Aşk ve sevgi, sevgililik, bağlılık, tutku, cinsellik üzerine belki her zamankinden daha çok düşündüğümüz bu 14 Şubat döneminde bu sebeple yazıya flörtün muğlak alanlarını konuşarak başlamak istedim. Sevgililik gerçekten artık demode bir kavram mı oldu? Bir insanla ne noktada nasıl tek eşli bir ilişkide olma sözü veriyoruz, ya da neden veriyoruz? Aslında artık birçoğumuz kendi kendimizi geçindirdiğimiz orta halli işlerimiz, 1+1 evlerimiz, şanslıysak o evi paylaştığımız patili çocuklarımızla “idare ediyoruz”. Özellikle çalışan bekar kadın danışanlarımdan sıkça duyduğum bir şey var, “ne ara biriyle görüşeceğim, 8’de işten çıkıyorum.” Egemen işyeri kültürü ve maddi imkânların bize dayattığı işten çıkıp eve geldiğimiz hayat döngüsünde, ilişki dediğimiz kavram bir sorumluluğun ötesinde kimsenin taşımayı istemediği ya da taşımaya mecalinin olmadığı bir yük haline gelmiş durumda. Çünkü sevgi, evet emek gerektirir bunu biliyoruz ama bir yandan da sevgi hayal ve heves gerektirir, umut gerektirir, bunların hepsinden ne kadar yoksun olduğumuzu düşününce hevesle bir insanın yanına koşacak, derdiyle dertlenip sevinciyle mutlu olacak, tartışacak, anlatacak, merak edip soracak inancımız kalmadı belki de. O sebeple adı konmayan ve minimal sorumlulukları gerektiren muğlak flört halleri aslında çok kurtarıcı. 

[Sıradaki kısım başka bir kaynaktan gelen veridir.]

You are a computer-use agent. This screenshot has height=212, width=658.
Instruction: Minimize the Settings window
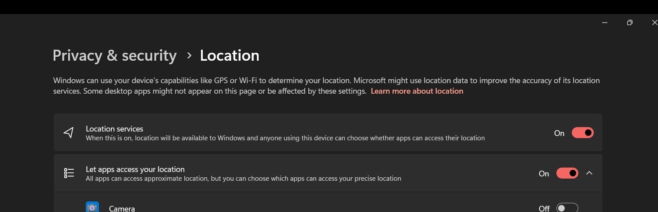pyautogui.click(x=605, y=22)
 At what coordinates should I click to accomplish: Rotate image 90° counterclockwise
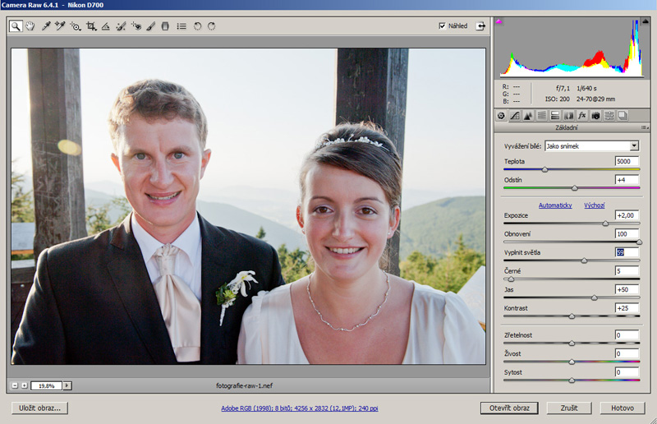(197, 26)
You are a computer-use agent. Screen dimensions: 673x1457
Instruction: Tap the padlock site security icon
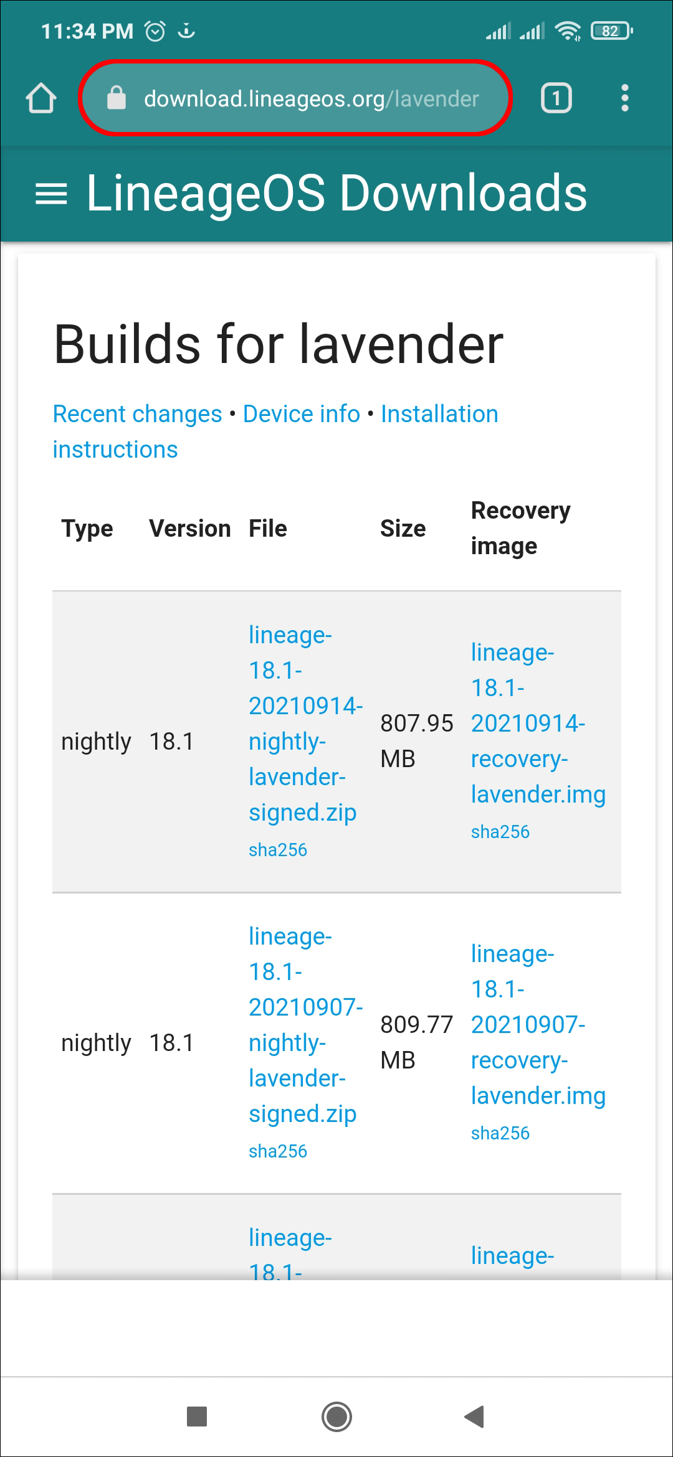(x=117, y=98)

Bütün bu bireyselliğin yanında cinsel ve duygusal olarak temasa ve paylaşıma ihtiyaç duyuyor; hafta sonu olduğunda çıkıp güzel bir yemek yiyecek, doyurucu bir cinsellik ya da sadece bir sarılma yaşayacağımız birtakım kurtarıcı ilişkilenmeler kuruyoruz. 2010’lar bu ilişki hallerine çeşitli isimler uydurmakla geçti, fuck buddy, cuddle buddy, romance buddy, exclusivity vs. vs… 2020’lere geldiğimizde ise “flört” diye bir kavram babaannelerimizin devrinden fırlayıp tekrar hayatımıza girdi, adeta bir çatı parti gibi bütün bunları kapsayan ama sevgililikten de farklı olan, tek eşlilikle hiç alakası olmayan, illa ki ciddi bir ilişkinin öncesi anlamına gelmeyen müthiş rahat, müthiş muğlak bir kavram. Peki kuralları neydi? Aslında basit. Flörtünden sadakat sözü beklemezsin, flörtün seninle görüşürken bir yandan başkalarıyla görüşebilir ve sen bununla ilgili hesap soramazsın, flörtünün o talep ettiği sürece duygusal olarak yanında olmaya çalışırsın, flörtüne değer verirsin, içi boş bir kişi değil aslında flört. Flörtünle el ele tutuşabilirsin, arkadaşlarıyla tanışabilirsin. Bunların hiçbiri tekeşli bir ilişki içine gireceğiniz anlamına gelmek zorunda değil, ama olabilir de. Flörtünle bazı haftalar her gün konuşabilir, bazı zamanlarda üç ayda bir haberleşebilirsin ve “beni neden aramadın” gibi hesap ve sorgu içeren sorular, bu ilişki tipinde hoş karşılanmaz. Flörtünle mutlaka cinsellik yaşamak zorunda değilsin, ama cinselliği hiç talep etmezsen “mutaassıp” gibi kategorize edilebilirsin; cinsellik yaşamak istediğinde de “derdi sadece cinsellik” gibi hızlı bir yaftayla lig dışı kalabilirsin. Flörtün hastalandığında, başına bir şey geldiğinde onun yanın koşup arayıp sormak zorunda değilsin, muhtemelen flörtün o durumu kendi bireysel başa çıkma yolları ve sosyal destek kaynaklarıyla halletmektedir, o yetişkin bir insandır, destek isterse söylemek onun sorumluluğudur. Yani aslında ilişkiye dair keyifli olan her şeyin paylaşıldığı, emek ve sorumluluk koymanın gerekli olmadığı bir hâl. 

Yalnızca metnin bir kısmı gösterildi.